From: Dictionary of American Fighting Ships
William Bacon
(Sch.: t. 183; l. 95'0"; b. 26'0"; dr. 8'10" (max.); dph. 8'3"; a. 1 13" M.; 2 32-pdrs.)
William Bacon-a wooden-hulled schooner-was purchased by the Navy on 6 September 1861 from Van Brunt and Slaight and commissioned at the New York Navy Yard, Brooklyn, N.Y., on 3 February 1862, Acting Master William P. Rogers, USN, in command.
Assigned to the mortar flotilla attached to Flag Officer David Glasgow Farragut's West Gulf Blockading Squadron, William Bacon departed New York under tow on 6 February and arrived at Key West, Fla., on 18 February. The next day, she shifted to Pilot Town.
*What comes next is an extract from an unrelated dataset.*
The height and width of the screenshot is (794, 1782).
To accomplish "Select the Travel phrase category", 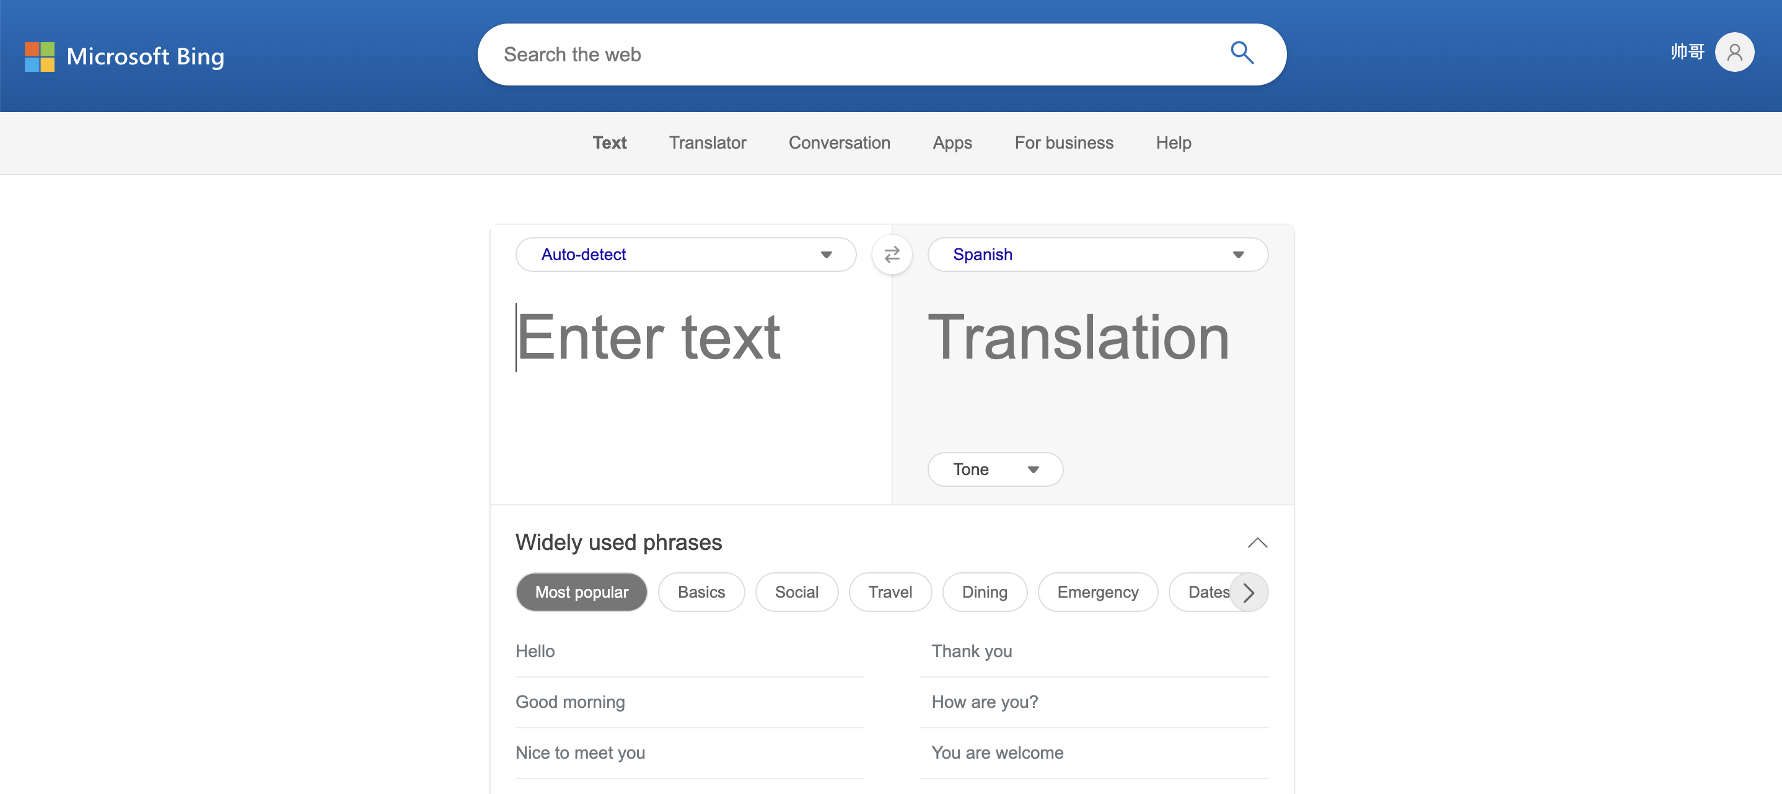I will [x=890, y=592].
Flag Officer Farragut gathered his forces at the mouth of the Mississippi to commence one phase of the move designed to split the Confederacy asunder along that major waterway. Defending the mouth of that key artery were Forts Jackson and St. Philip, mounting between them 115 guns, in addition to a heavy barrier of chained hulks and logs that lay in the river below the forts to obstruct the passage.
The steamer Westfield took William Bacon under tow on the morning of 11 April and, at 0915, headed upriver, at 1300, the crew on board the mortar schooner began dressing the masts with green bushes in an attempt to camouflage the ship-a standard practice throughout the flotilla as it began to clear for action with the Confederate forces upstream.
William Bacon and the other ships of the mortar flotilla kept up a steady, heavy fire on the two Confederate forts over the next week. Farragut's squadron, meanwhile, battered their way through the barrier and successfully made passage. Three days later, the forts -heavily battered by the shells from the mortar flotilla and surrounded on the landward sides by the Army's expeditionary forces under General Benjamin Butler surrendered, thus removing a formidable barrier to the Federal operations. William Bacon, her task in the reduction of the forts completed, dropped down the river to Southwest Pass, where she awaited further
Because of the enervating climate, however, William Bacon did not tarry long at the mouth of the Mississippi. She sailed for Hampton Roads soon thereafter and refitted there into the summer. Briefly assigned to the Potomac Flotilla, William Bacon subsequently received orders on 11 December 1862 to report for duty with the North Atlantic Blockading Squadron off Wilmington, N.C. Three days later, she began taking on stores at Hampton Roads for delivery to the ships already off Wilmington and apparently arrived later in the month to take up her duties. Extant records indicate that the blockade had been strengthened with additional ships by 29 December-William Bacon included.
William Bacon operated primarily off Wilmington and the sounds of North Carolina into 1863. Relieving Matthew Vassar at Little River Inlet on 13 March 1863, she was receiving fresh water from the steamer Victoria on 21 March, off the mouth of the Little River, when lookouts sighted a sail to the westward at about 0900. Victoria, Acting Volunteer Lieutenant Edward Hooker commanding, immediately got up steam and gave chase. In accordance with orders from Hooker, William Bacon slipped her anchor chain and made sail.
Victoria, the faster of the two Union vessels, managed to close the range in the fog and mist prevailing offshore that morning and lobbed a few shots at the stranger, all of which fell close aboard. While William Bacon came up rapidly, the unidentified vessel hove around and stood toward the two blockaders, Acting Master Rogers, commanding William Bacon, later reported: "And as we did not know but what there might be some resistance, every man was at the gun ready for immediate action."
While William Bacon thus stood by in a posture of readiness, Vietoria lowered a boat. Soon, the blockaders learned the identity of the strange ship: she was the English steamer Nicolai I, bound from Nassau, New Providence, in the Bahamas, for Charleston, S.C., with a cargo of dry goods, arms, and ammunition. Victoria consequently took her prize into custody and took her up to the main body of the fleet. William Bacon soon returned to the drudgery of coastal patrols.
Records are not clear as to what the ship did next, but it may be presumed that she served in a support capacity for the duration of the Civil War. Ultimately decommissioned at the Washington Navy Yard on 17 June 1865, William Bacon was sold at auction to William L. Wall and Co., on 20 July of the same year.